Before the end of the day, players were putting their names to criticism of the Phillies manager. Nick Williams, a second-year outfielder who hit .288 in 83 games with the Phillies last season, has only played two games this season. He’s not happy about it! The Philadelphia Inquirer’s Matt Breen writes:
“I guess the computers are making it, I don’t know,” Williams said, referencing the team’s reliance on analytics when charting a lineup. “I don’t get any of it but what can I do? I’m not going to complain about it because I have zero power. I’m just letting it ride.” [...]
Williams arrived to Citizens Bank Park on Thursday already knowing that he was out of the lineup. Kapler has texted him his playing schedule in advance. Williams said he’s never had a manager text him like that. The one bonus, Williams said, is Kapler’s alerts allow him to stay up late playing video games without feeling guilty about it. Williams does not know when he’ll play next, but he said he will prepare as best he can.
With the way Kapler’s setting his lineups so far, Williams will have enough video game experience to be on the Philadelphia Fusion pretty soon.

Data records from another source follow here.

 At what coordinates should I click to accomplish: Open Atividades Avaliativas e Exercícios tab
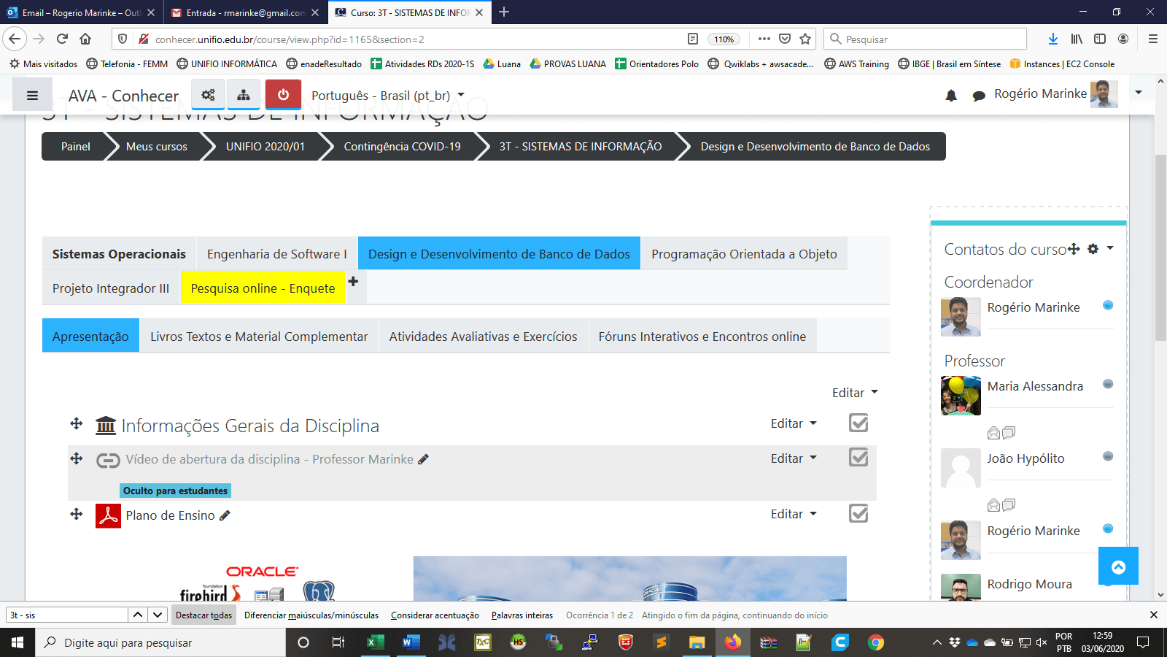tap(483, 337)
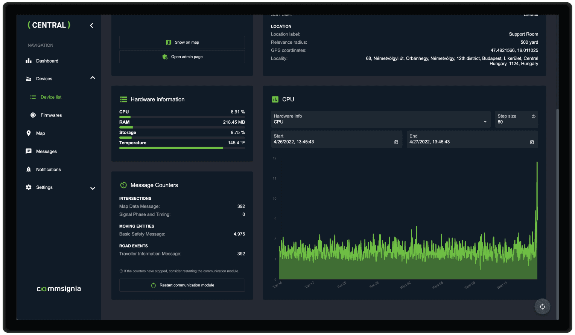Click the Map pin icon in sidebar
The image size is (575, 335).
coord(29,133)
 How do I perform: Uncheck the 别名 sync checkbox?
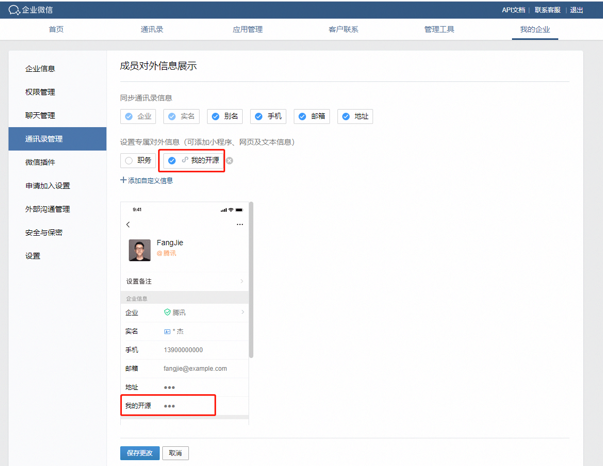coord(216,117)
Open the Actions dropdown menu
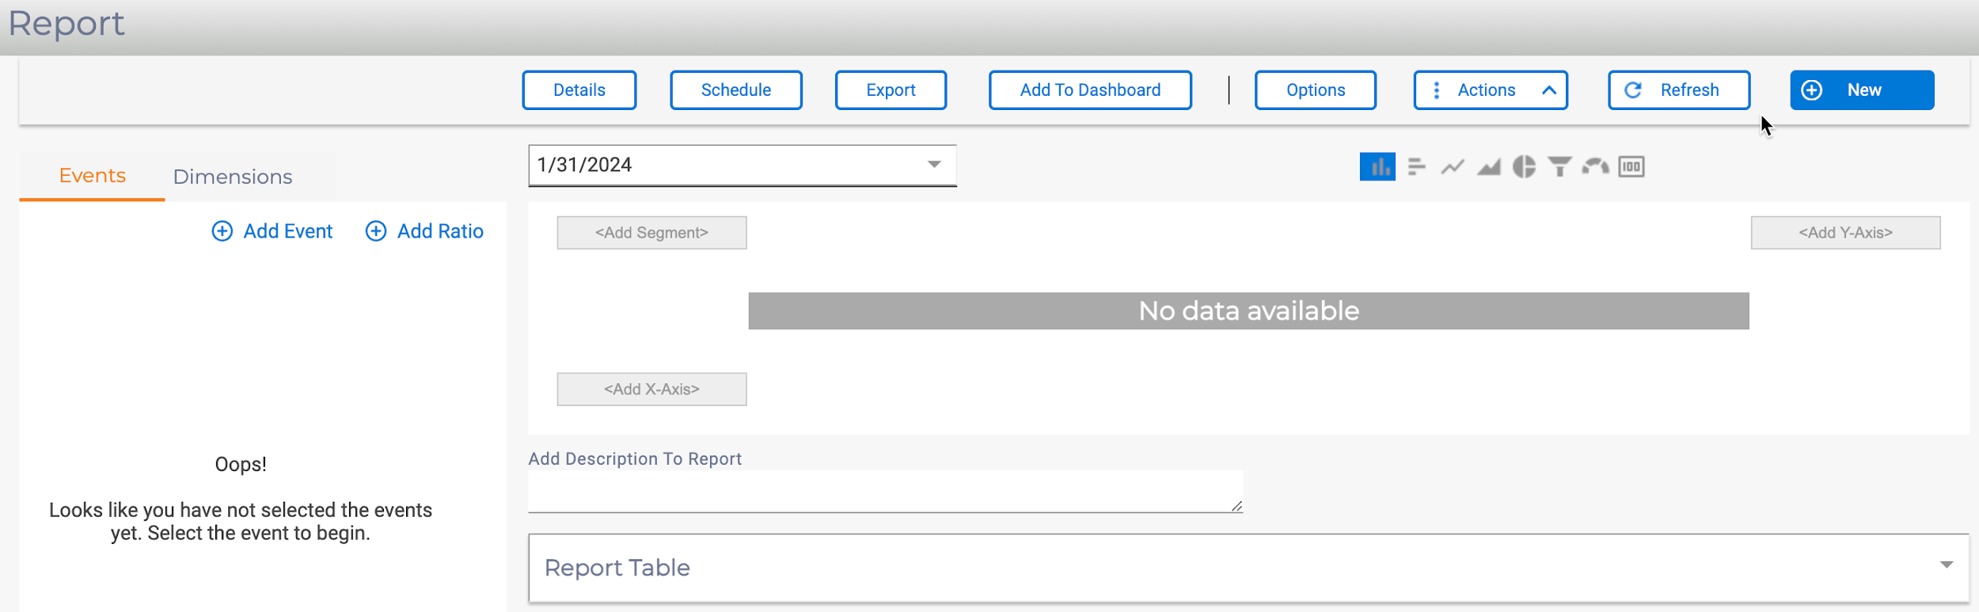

The Phillies are off today, and so you’d think Kapler would be spared any more bad news. Nope! The Athletic’s Ken Rosenthal says Kapler is already on the hot seat. After six games! He says “many if not most in the sport believe Kapler in his first week was indeed off the rails” and quotes an anonymous “rival official”:
“You had all these managers available—Aaron Boone, Alex Cora, Mickey Callaway, Dave Martinez. You had Joe Girardi and John Farrell out there as well. And you hired the train wreck?”
It is six games into Gabe Kapler’s managerial career. It is not fair, but many people have already made up their minds about him.